Simon Graf: Design of Scenario-specific Features for Voice Activity Detection and Evaluation for Different Speech Enhancement Applications

To appear soon, 2023

 

Commission

  • Prof. Dr.-Ing. Gerhard Schmidt
    (first reviewer)
  • Prof. Dr.-Ing. Tim Fingscheidt
    (second reviewer)
  • Prof. Dr.-Ing. Michael Höft
    (examiner)
  • Prof. Dr.-Ing. Hermann Kohlstedt
    (head of the examination board)

 

Abstract

Many technical applications nowadays make use of human speech. In situations where controlling a device by hand is not possible or inconvenient, voice can be employed instead. Important use cases can be found in automotive environments where distractions of the driver have to be reduced. Speech enabled applications allow for dictating messages, controlling devices by voice, or making phone calls out of the driving car via hands-free telephony. Even the communication between passengers inside the car can be facilitated using modern speech applications. In-car-communication (ICC) systems amplify the passenger’s speech and allow for convenient conversations at high travel speeds. Also outside the car, mobile speech applications, such as smartphones, become more and more ubiquitous.

The desired speech signal that is recorded by microphones is inevitably superposed by background noise. In automotive scenarios, primarily stationary noise components are observable. In contrast, smartphones can be employed at almost every location resulting in a much higher variability of noise scenarios. Distinguishing the desired speech from background noise is an essential prerequisite for many algorithms that are incorporated in speech applications. When speech is present in the signal, capturing and preserving these desired components is targeted. Contrariwise, the suppression of noise usually requires information on the background noise that can be gathered primarily during speech pauses.

Voice activity detection (VAD) aims on identifying presence of speech in a noisy signal. For this purpose, features are extracted: the signal is processed in such a way that certain distinctive properties of human speech are emphasized. Various features focusing on different speech properties have been introduced with the goal of telling apart speech and noise. A detector finally decides whether speech is present in the signal. Beyond this, automatic speech recognition systems may identify what is said usually incorporating a VAD.

In this thesis, many features for VAD are summarized and classified with respect to properties of human speech that are exploited. New features are introduced considering speech properties that are typically not taken into account. Since different features represent different aspects of human speech, a combination of multiple features is desirable. By considering advantages and drawbacks of each feature, the final detection result can be improved. Adequate feature combinations may increase the robustness against interferences.

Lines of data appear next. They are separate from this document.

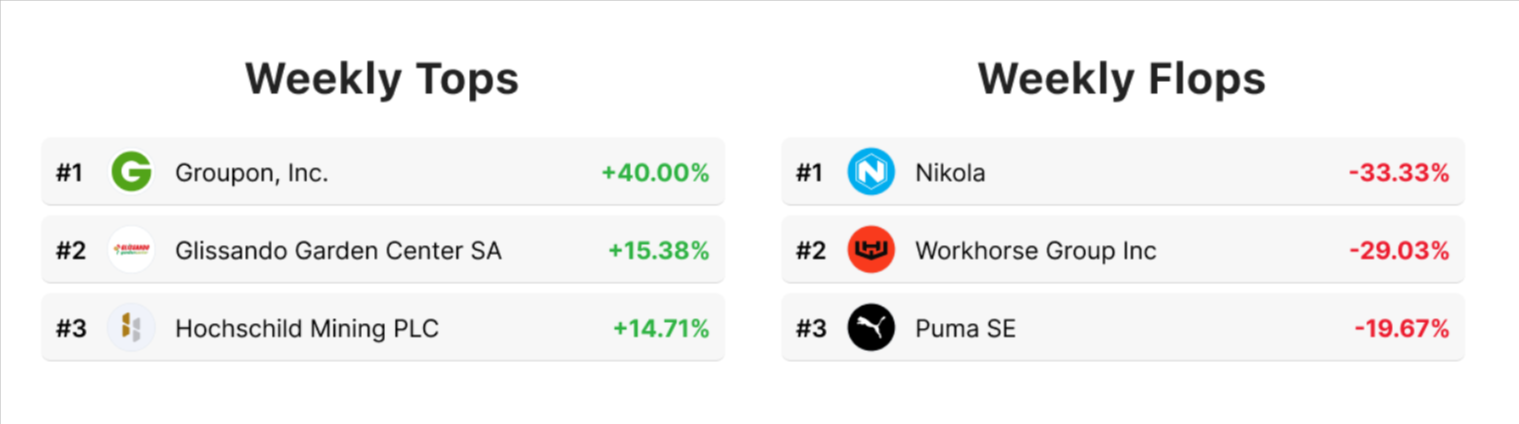Click the blue Nikola logo icon
This screenshot has width=1519, height=424.
871,172
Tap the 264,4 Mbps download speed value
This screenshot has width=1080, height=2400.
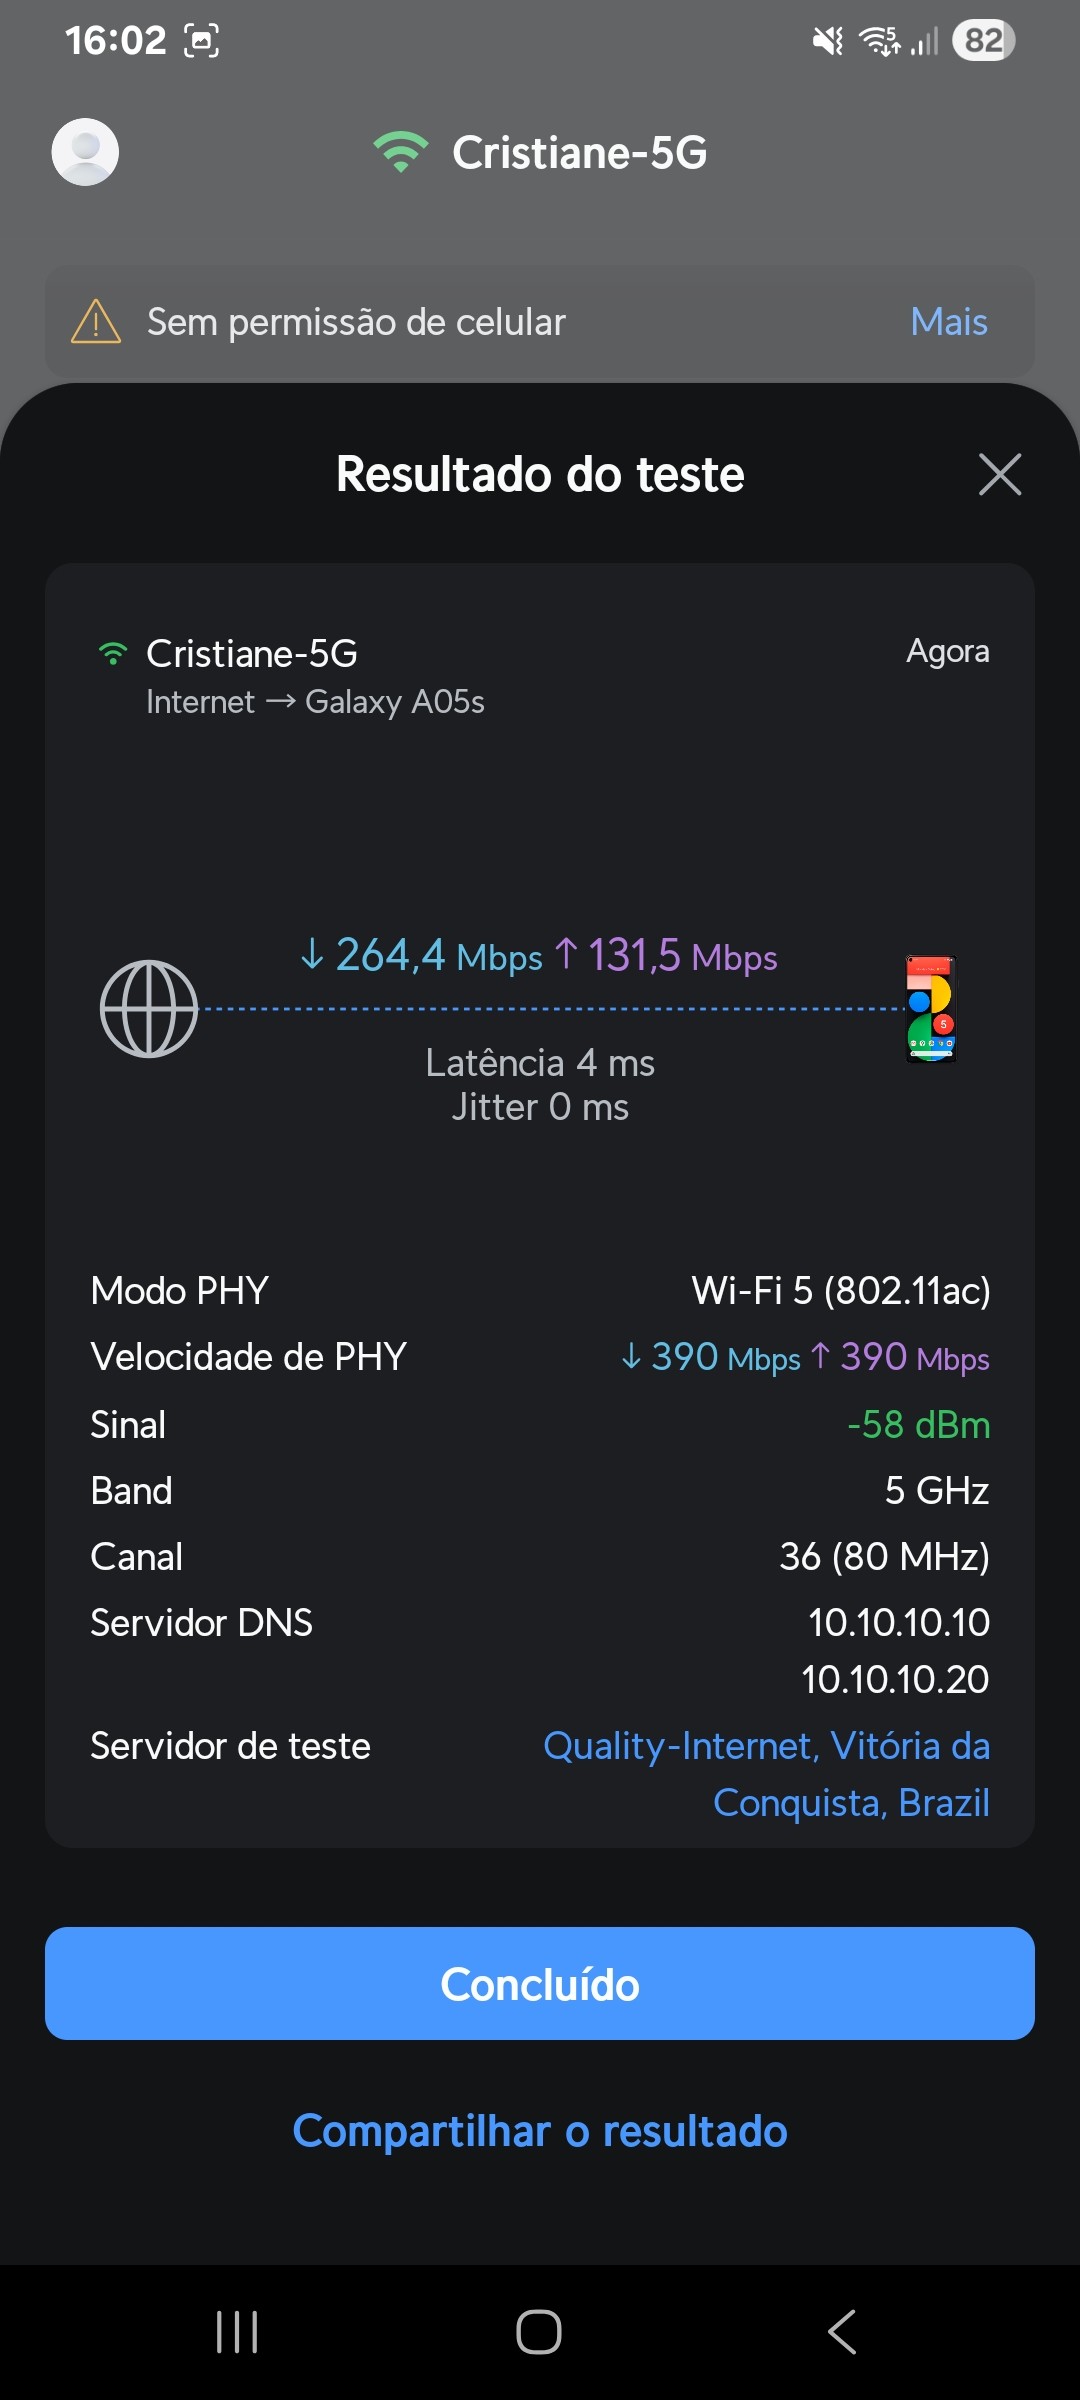(x=422, y=955)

In literature, the results of VAD algorithms are typically evaluated without considering a specific application. Different aspects of the detection are evaluated, however, they are not related to the final application’s performance. The evaluations in this thesis are therefore dedicated to the requirements of the target application. Some important applications are analyzed with respect to their dependency on VAD results. The importance of accurate VAD results is exemplified for algorithms in an ICC system and for the suppression of babble noise. These applications cover important use cases of VAD with particularly challenging yet contrary conditions. Tried and tested for these rather extreme cases, the approaches discussed in this thesis are well suited also for other applications with less strict constraints.